Sleep Deprivation–I learned from this race that I do not hallucinate. I do not really see things that are not there. My mind is able to distinguish what is real and fake quickly so faces in the trees etc evaporate as soon as I see them. But what does happen to me is as a lucid dreamer, I lose touch with my own reality. Reality becomes dream and dream becomes reality. Like the Movie “Inception” my mind now is my fortress for which I have to escape from and connect back into the natural world. It started with losing focus on the ground around me, like having blurry vision. Then the altitude felt to me like a current of a river or stream, pushing me back with every step forward. I could feel pain when my feet hit the rocks but It did not fully register. I was becoming a zombie. But my mind was alive. It was in full “fight or flight” mode. I looked at my miles and my once 15-20 minute miles soon became 30, 40, 50 + miles. Time felt suspended. I was dreaming in my mind that I was watching myself run through this section of Cocodona, as if I had already run it, and was fighting through the crux of the quest. The reality was of course that I was still in it. I would stop on my trekking poles and close my eyes for a moment, just to refresh my body. These were only a minute or two. I kept pressing on. I knew I was still out there when my watch would beep. I would look and it would show mile 14, 15, 16. I am almost there. Then I was losing it. I sat on a jet black log, Stary sky, in the land of the ghost pines and I pull out my phone. It was then that I witnessed race winner Joe McConaughey finish Cocodona. I snapped to-realizing I was still in the race. Off I kept going. I could hear the cars off the highway meaning I was close to the aid. Then it became quiet again. I ate some Spring Energy to maybe fuel to stay more alert. Like walking on the moon, I would walk a few steps and then stop, a few steps and stop.

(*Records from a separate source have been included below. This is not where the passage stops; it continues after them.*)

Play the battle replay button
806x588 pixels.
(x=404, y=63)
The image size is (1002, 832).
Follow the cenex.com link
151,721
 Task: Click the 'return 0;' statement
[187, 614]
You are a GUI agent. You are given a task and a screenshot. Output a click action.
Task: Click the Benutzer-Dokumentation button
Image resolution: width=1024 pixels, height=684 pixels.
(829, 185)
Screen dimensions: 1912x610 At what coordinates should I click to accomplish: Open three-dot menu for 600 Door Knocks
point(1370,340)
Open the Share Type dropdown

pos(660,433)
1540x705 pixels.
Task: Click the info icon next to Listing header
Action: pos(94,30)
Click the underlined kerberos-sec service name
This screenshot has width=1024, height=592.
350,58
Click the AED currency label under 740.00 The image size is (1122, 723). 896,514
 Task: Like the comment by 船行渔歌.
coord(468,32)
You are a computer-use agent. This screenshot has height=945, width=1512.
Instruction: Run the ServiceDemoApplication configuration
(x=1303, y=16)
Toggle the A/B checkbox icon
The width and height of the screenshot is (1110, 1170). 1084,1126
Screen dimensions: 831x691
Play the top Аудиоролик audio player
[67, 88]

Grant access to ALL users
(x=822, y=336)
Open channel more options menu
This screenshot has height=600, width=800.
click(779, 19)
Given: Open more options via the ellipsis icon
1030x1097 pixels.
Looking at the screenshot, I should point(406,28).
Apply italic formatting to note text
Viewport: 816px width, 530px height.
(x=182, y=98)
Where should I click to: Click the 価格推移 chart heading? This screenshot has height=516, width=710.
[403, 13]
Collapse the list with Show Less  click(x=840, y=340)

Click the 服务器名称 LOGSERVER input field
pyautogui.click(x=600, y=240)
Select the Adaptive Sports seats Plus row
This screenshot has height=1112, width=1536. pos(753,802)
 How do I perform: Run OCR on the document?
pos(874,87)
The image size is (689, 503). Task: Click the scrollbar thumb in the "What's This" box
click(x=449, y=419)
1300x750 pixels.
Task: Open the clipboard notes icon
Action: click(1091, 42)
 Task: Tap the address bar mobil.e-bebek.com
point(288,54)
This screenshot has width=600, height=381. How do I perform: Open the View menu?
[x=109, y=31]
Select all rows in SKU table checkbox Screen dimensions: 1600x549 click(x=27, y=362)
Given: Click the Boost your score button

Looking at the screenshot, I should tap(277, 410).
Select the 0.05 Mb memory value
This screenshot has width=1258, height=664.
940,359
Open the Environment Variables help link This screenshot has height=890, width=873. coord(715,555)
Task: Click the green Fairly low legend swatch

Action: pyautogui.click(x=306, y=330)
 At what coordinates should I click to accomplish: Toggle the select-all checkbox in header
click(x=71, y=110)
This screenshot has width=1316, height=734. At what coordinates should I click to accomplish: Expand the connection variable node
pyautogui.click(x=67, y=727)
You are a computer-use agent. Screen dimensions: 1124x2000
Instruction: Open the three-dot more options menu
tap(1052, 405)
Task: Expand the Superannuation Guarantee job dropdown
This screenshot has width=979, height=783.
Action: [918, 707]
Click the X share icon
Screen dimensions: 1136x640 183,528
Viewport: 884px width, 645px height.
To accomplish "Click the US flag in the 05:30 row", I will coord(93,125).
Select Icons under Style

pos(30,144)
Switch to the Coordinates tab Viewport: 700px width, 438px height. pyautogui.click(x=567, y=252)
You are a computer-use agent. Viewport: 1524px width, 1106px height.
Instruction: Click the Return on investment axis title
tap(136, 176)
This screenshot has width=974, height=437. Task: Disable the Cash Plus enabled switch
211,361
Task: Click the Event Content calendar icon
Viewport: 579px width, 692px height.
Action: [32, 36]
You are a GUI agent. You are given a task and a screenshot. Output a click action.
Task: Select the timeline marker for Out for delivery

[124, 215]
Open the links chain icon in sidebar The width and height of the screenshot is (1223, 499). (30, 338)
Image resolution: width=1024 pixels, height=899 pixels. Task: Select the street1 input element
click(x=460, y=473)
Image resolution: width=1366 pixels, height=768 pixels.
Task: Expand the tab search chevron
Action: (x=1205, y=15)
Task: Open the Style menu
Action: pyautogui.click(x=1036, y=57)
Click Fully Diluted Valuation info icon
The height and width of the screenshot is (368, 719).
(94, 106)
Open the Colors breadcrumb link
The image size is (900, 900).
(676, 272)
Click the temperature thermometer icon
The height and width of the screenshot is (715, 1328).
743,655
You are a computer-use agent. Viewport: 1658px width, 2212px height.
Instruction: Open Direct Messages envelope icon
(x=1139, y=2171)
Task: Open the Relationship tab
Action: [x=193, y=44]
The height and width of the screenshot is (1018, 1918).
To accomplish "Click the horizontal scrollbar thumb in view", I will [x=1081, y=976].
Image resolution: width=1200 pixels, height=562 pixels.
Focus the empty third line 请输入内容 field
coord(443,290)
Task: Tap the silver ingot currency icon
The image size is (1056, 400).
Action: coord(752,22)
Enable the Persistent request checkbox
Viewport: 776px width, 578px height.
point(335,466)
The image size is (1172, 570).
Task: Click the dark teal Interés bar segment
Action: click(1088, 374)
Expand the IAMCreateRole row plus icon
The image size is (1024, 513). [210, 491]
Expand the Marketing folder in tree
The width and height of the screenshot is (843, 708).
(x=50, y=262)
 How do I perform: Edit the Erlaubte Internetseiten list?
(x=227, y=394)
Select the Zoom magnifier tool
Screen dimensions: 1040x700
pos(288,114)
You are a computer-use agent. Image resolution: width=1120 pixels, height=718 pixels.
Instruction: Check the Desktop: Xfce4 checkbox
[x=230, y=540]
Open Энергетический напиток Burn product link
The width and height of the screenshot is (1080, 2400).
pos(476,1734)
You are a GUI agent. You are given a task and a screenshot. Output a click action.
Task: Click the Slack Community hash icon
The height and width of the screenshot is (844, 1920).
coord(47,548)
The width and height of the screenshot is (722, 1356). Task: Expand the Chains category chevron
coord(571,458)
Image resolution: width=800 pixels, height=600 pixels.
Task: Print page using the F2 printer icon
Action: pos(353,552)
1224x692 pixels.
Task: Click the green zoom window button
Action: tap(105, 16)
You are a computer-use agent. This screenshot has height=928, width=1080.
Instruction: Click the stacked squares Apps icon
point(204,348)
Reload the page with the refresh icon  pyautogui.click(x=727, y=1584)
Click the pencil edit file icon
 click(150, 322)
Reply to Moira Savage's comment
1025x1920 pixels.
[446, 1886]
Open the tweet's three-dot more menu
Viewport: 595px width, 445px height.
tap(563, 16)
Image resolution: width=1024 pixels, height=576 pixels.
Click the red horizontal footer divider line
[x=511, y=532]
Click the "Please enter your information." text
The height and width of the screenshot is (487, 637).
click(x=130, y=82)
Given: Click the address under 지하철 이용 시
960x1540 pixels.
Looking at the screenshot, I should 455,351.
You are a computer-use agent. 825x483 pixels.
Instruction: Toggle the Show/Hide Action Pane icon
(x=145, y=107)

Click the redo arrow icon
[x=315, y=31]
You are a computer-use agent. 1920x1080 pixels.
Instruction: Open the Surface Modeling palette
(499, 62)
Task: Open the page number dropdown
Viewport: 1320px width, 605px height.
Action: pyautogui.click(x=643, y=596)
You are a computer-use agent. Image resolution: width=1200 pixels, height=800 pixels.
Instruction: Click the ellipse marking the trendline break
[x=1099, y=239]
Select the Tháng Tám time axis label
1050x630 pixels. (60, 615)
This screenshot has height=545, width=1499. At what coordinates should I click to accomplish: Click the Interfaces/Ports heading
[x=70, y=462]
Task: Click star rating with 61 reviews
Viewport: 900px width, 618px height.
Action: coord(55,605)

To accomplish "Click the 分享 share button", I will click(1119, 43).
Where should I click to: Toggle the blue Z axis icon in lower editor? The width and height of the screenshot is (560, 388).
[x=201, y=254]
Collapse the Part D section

I went #2 out there and used my beanie as toilet paper as my wipes I left with my crew. 1 mile to go. That last mile took me forever. Possibly 1 hour and 4 minutes to go 1 mile. The last .4 to the aid station–close to 50 minutes. Every step was agony. This must be what summiting Mount Everest is like. Ashlee and my dad messaged me telling me I was so close. .3 miles away, .2, you are almost there. That boost lifted my spirits.
I felt lost. Lost in the darkness of my own mind, my own fortress. Once I went .3 more miles, would an aid station actually be there? I started to lose hope. Finally, after fighting my inner demons, I made it to a campground. The fire glowing in the desert night. Some people told me “You Made it!” “Welcome to the Aid Station” was all I heard. Was this a hallucination? I hid behind some bushes, just making sure these people would not just evaporate away. I met them and came into the aid. What a relief. I talked with them in gibberish as I was not lucid. I ate chicken nuggets, had some coke. Then I asked them to wake me up in 20 minutes. I slept for 2 hours. In this moment of pure despair, I found Hope. Hope from my wife and father, Hope from my crew, from the universe alerting me of Joe’s finish, and Hope from myself; that I had what it takes to get this thing done.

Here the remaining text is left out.